The central bank kept rates at 2.5 percent, and maintained its rhetoric for a period of stability for rates.
"I think the RBA has concluded that they've cut interest rates enough. Rates are not a constraint on the economy growing. Yes, the Australian dollar is still too high but that's a function of other things. In the meantime, it's just a matter of waiting for animal spirits to recover in Australia and for growth to pick up," said Shane Oliver, head of investment strategy & chief economist at AMP Capital Investors.
The decision comes as the so-called "lucky country" appears to be losing its Midas touch, as the economy contends with weak growth, slowing inflation and a rising jobless rate, adding to the argument that intervention from the central bank is coming.
On Monday, Deutsche Bank released a report titled "Australia: Change of Call," which predicts the RBA will cut rates by 50 basis points (bps) to 2 percent next year, a shift from its earlier stance of no change.
"After forecasting in early November 2013 that the cash rate would remain at 2.50 percent all through 2014, 2015 and H1-2016, we have in recent months been highlighting the risk of lower interest rates in 2015," Adam Boyton of Deutsche wrote.
"DB now expects the RBA to cut 25 basis points in late Q2 2015, with a further 25 basis points easing in late Q3 / early Q4 2015," the report added.

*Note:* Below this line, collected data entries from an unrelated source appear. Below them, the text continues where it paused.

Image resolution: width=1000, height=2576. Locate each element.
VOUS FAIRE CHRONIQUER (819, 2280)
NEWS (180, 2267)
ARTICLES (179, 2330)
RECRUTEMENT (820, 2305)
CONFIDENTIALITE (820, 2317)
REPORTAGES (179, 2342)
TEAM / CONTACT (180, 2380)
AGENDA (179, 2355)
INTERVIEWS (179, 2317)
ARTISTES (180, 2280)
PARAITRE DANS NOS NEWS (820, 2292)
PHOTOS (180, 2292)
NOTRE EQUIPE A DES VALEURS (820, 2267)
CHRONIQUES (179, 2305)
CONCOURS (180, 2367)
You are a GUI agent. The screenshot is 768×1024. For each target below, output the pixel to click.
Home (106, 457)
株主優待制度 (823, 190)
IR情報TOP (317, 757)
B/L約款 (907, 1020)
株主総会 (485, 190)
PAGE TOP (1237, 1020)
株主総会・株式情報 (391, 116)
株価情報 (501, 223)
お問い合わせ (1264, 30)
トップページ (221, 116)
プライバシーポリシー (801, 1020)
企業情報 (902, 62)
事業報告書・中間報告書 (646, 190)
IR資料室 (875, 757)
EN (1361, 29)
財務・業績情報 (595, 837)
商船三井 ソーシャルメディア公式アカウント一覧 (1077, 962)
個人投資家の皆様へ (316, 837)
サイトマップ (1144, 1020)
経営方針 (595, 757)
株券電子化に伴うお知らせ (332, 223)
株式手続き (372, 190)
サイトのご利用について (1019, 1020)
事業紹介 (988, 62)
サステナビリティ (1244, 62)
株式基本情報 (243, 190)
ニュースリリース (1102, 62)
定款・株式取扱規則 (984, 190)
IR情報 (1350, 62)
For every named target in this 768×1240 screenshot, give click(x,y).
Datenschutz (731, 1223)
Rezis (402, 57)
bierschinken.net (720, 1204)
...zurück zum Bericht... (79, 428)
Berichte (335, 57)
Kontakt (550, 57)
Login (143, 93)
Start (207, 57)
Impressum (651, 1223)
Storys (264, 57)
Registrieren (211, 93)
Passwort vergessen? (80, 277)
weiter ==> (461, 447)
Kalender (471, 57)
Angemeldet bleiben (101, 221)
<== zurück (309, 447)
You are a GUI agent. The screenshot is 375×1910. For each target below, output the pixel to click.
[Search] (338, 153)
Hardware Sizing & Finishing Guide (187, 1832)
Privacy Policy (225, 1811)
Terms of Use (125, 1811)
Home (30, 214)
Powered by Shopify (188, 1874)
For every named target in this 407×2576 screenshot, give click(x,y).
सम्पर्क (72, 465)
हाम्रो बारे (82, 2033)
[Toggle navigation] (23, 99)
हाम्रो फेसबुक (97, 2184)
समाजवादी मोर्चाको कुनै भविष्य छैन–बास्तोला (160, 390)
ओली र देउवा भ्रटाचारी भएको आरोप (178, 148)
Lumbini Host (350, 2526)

The robust housing sector has prevented the bank from forecasting rate cuts in the past, who now says there are signs the property sector could be cooling, with possible measures from authorities dousing sentiment further.
"Nascent signs of moderation in house price growth and the likelihood of some 'macro-pru-lite' to cool the investor segment of the housing market, combined with our forecast for the unemployment rate to move higher through 2015 and on-going declines in commodity prices, have led us to change our view on the cash rate," Deutsche said.
Australia has avoided a recession for the past 25 years, but a recent report by Morgan Stanley says the economy could be well on the brink of a contraction unless authorities implement more rate cuts and end the government's tight spending policy.
The country is due to release third quarter gross domestic product growth figures on Wednesday, which is like to show the economy grew 3.1 percent from a year earlier according to a Reuters forecast, unchanged from the second quarter.
IG's Evan Lucas says he would be "surprised and slightly concerned" if the RBA doesn't change its stance on monetary policy soon.
"With bear markets in iron ore and oil, wage growth flat lining, corporate profits falling and confidence sliding there's a sustained pressure on living standards. This pressure is combined with housing data which shows very clearly the heat from the beginning of the year is coming out," he said in a note before the RBA decision.